Be water-wise: Supervise dogs when they swim.
If you have a pool or access to a body of water, you may find that your dog enjoys taking a dip to cool off in the summer heat. In fact, if you have a Labrador Retriever or Portuguese Water Dog, you probably have a hard time keeping your pup out of the water. Such breeds are natural swimmers compared to Dachshunds, Bulldogs and like-bodied breeds.
Regardless of your dog’s innate swimming abilities, keep these precautions in mind:
- Always supervise your dog when he or she is in the water.
- Use a dog life vest.
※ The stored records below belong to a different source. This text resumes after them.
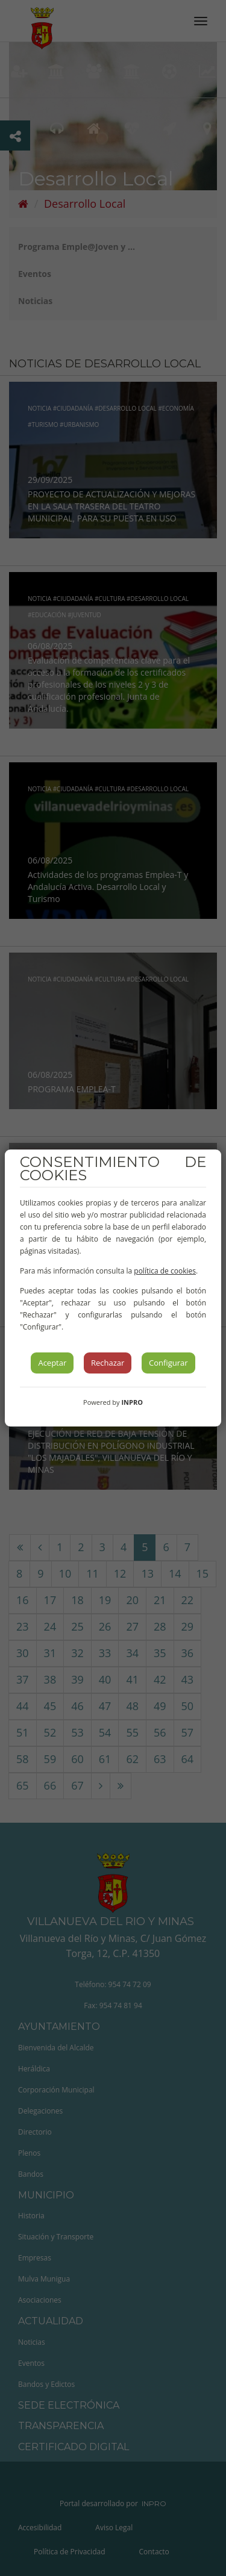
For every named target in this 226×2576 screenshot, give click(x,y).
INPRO (132, 1402)
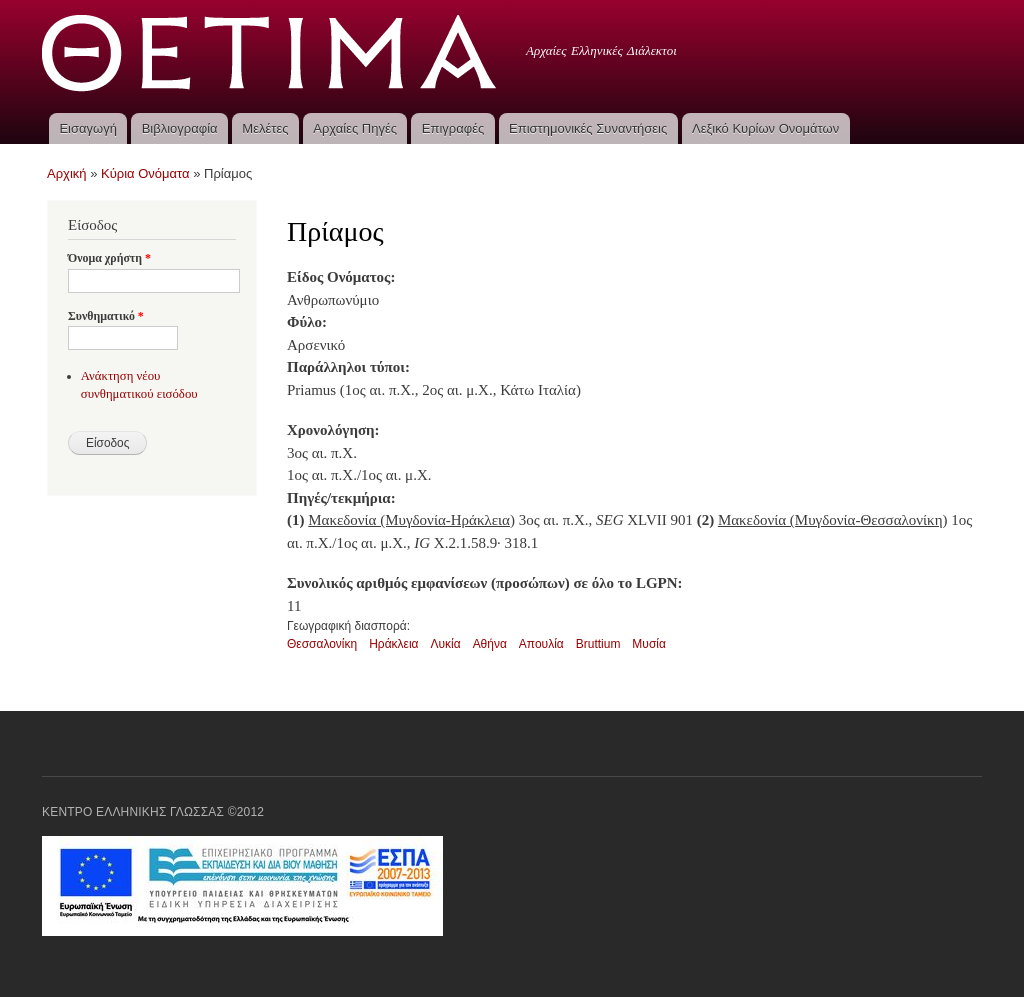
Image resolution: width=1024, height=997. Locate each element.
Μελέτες (265, 128)
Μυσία (649, 644)
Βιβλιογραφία (180, 128)
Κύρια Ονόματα (145, 173)
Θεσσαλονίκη (322, 644)
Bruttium (598, 644)
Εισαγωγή (87, 128)
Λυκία (445, 644)
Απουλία (541, 644)
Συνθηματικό (106, 316)
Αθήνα (490, 644)
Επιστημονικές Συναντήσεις (588, 128)
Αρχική (67, 173)
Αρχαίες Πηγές (355, 128)
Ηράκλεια (393, 644)
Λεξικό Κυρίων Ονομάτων (765, 128)
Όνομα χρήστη (109, 258)
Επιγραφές (453, 128)
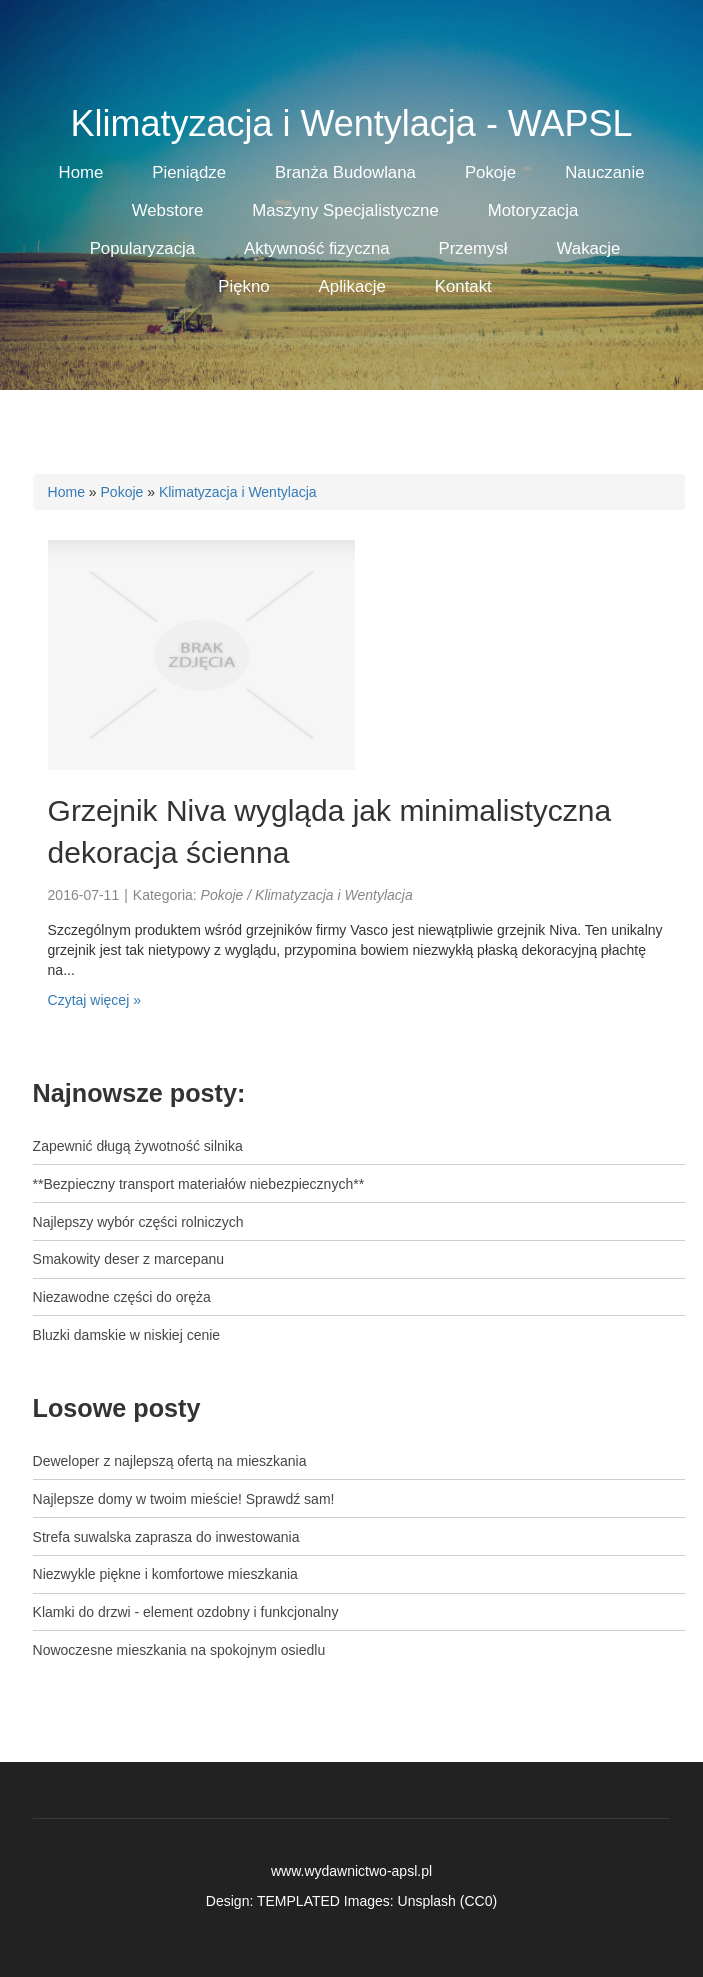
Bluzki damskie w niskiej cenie (127, 1335)
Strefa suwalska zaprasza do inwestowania (166, 1537)
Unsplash (427, 1901)
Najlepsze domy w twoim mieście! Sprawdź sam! (184, 1499)
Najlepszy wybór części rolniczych (138, 1222)
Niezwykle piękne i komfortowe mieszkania (165, 1574)
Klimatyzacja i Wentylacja (238, 492)
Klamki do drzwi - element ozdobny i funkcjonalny (186, 1612)
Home (66, 492)
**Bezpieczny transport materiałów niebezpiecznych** (199, 1184)
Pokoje (122, 492)
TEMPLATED (298, 1901)
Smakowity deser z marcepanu (128, 1259)
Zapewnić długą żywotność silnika (138, 1146)
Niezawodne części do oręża (122, 1297)
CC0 (478, 1901)
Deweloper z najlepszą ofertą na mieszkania (170, 1461)
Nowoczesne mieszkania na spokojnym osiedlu (179, 1650)
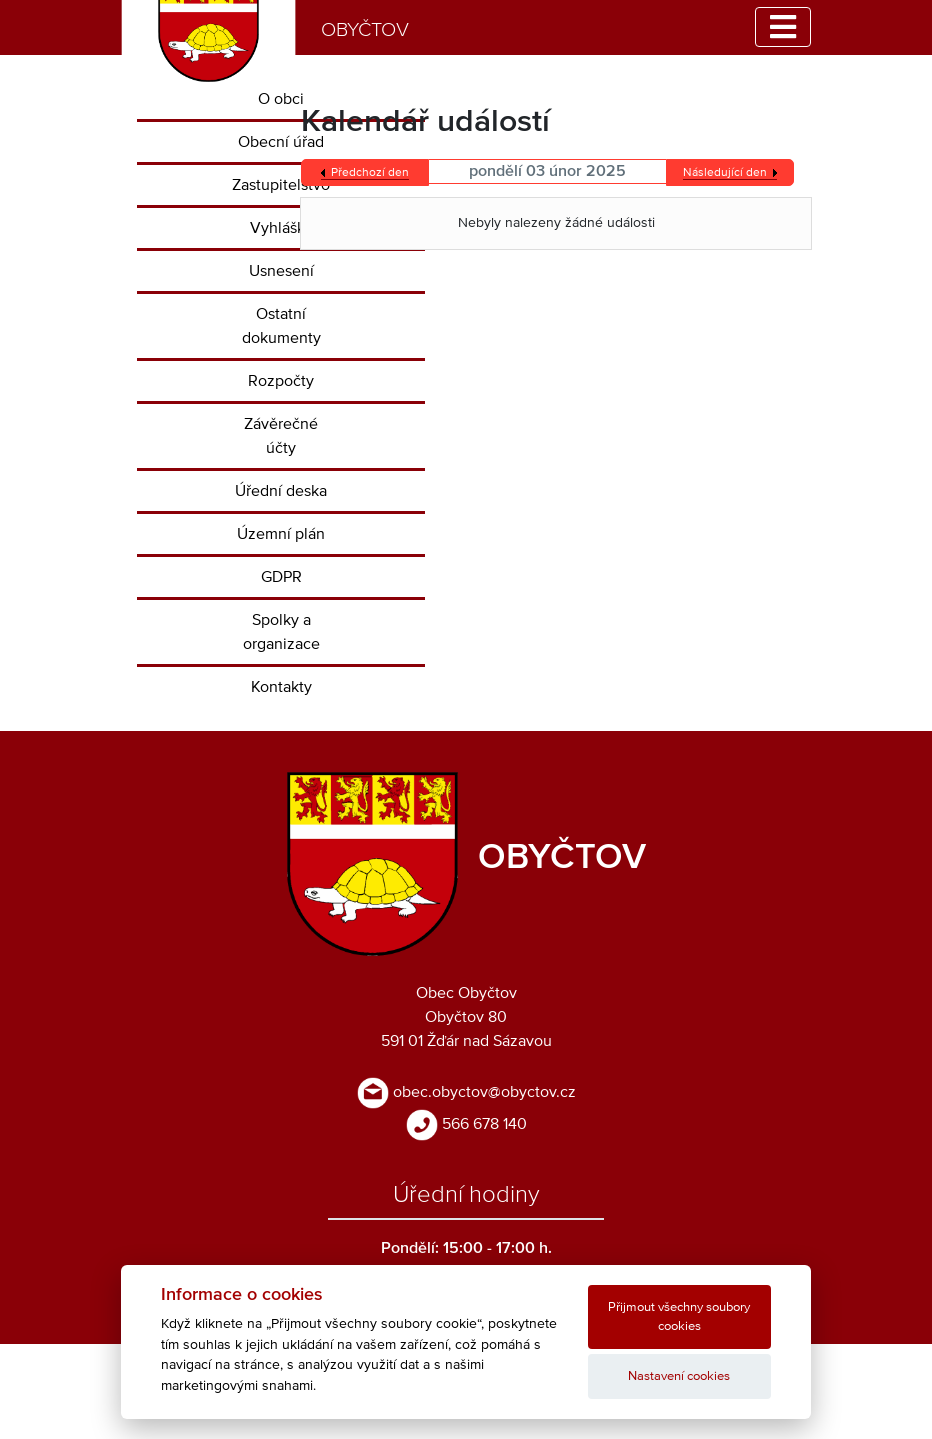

This is very important for dogs who enjoy water but may not be strong swimmers. But life vests can be helpful for strong swimmers, too, when they get tired and need a rest.
- Try to prevent your dog from swallowing too much water from pools, lakes or other bodies of water. Chemicals in pools or salt water from the ocean can cause stomach upset, and open water can be a source of Giardia.
We hope this post helps you keep your pup safe. With a few common-sense precautions and a little vigilance, summer is a great time to be a pet parent!